Events
ECE/Cornell Tech Seminar – Silvia Zhang, Washington University in St. Louis
Exploring Autonomous Intelligence Beyond the Digital von Neumann Abstraction
Artificial intelligence (AI) and machine learning (ML) technologies have fueled many burgeoning applications from on-device learning and personalized recommendations to self-driving cars and collaborative robots. Despite these unprecedented advancements, the holy grail of enabling fully autonomous machine intelligence remains far from our grasp. One key challenge is the lack of performant and efficient hardware implementation, especially on edge devices with stringent resource constraints.
In this talk, I will present our recent efforts to tackle this challenge from a unique angle that explores system/design abstractions beyond the conventional binary digital logic and von Neumann architecture. Specifically, we leverage information processing ability innate in the analog/mixed-signal (AMS) domain and exploit co-located compute and memory organization. Our AMS-domain method not only leads to novel resistive RAM (RRAM) based analog-to-digital converters that exceed the state-of-the-art performance, but it also transforms the design of peripheral circuits in Processing-in-Memory (PIM) systems delivering much-improved computing performance and efficiency. Taking one step further than simply addressing the compute bottleneck, we demonstrate how PIM architecture can accelerate sparse memory-heavy embedding operations and propose a near-memory solution for large-scale personalized recommendation systems.

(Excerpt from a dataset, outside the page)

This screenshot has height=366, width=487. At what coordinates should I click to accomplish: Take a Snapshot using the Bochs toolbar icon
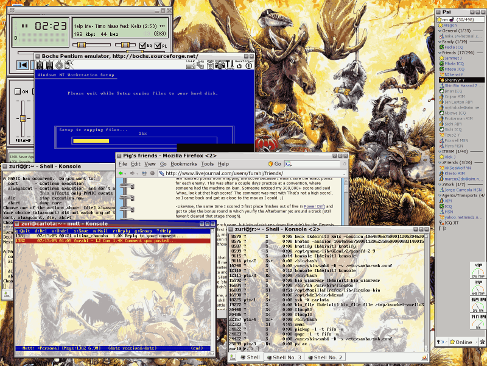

Besides pushing the envelope of computing both on the edge and in the cloud, I will also briefly highlight the potential of this beyond-digital approach in diverse fields such as learning-assisted design automation, analog/physical domain security, and real-time adversarial cyberphysical systems. I will conclude the talk with a vision for future autonomous intelligence powered by distinctive yet complementary computing paradigms.
Speaker Bio
Dr. Xuan ‘Silvia’ Zhang is an Associate Professor in the Preston M. Green Department of Electrical and Systems Engineering at Washington University in St. Louis. She received her B. Eng. degree in Electrical Engineering from Tsinghua University in China, and her MS and Ph.D. degrees in Electrical and Computer Engineering from Cornell University. She works across the fields of integrated circuits/VLSI design, computer architecture, and electronic design automation. Her research interests include novel circuits and architecture for efficient machine learning and artificial intelligence, adaptive power and resource management for autonomous systems, and system security in analog and physical domains. Dr. Zhang is an IEEE Circuits and Systems Society (CAS) Distinguished Lecturer for 2022-2023, and is the recipient of NSF CAREER Award in 2020, AsianHOST Best Paper Award in 2020, DATE Best Paper Award in 2019, and ISLPED Design Contest Award in 2013. Her work has also been nominated for Best Paper Awards at ASP-DAC 2021, MLCAD 2020, DATE 2019, and DAC 2017.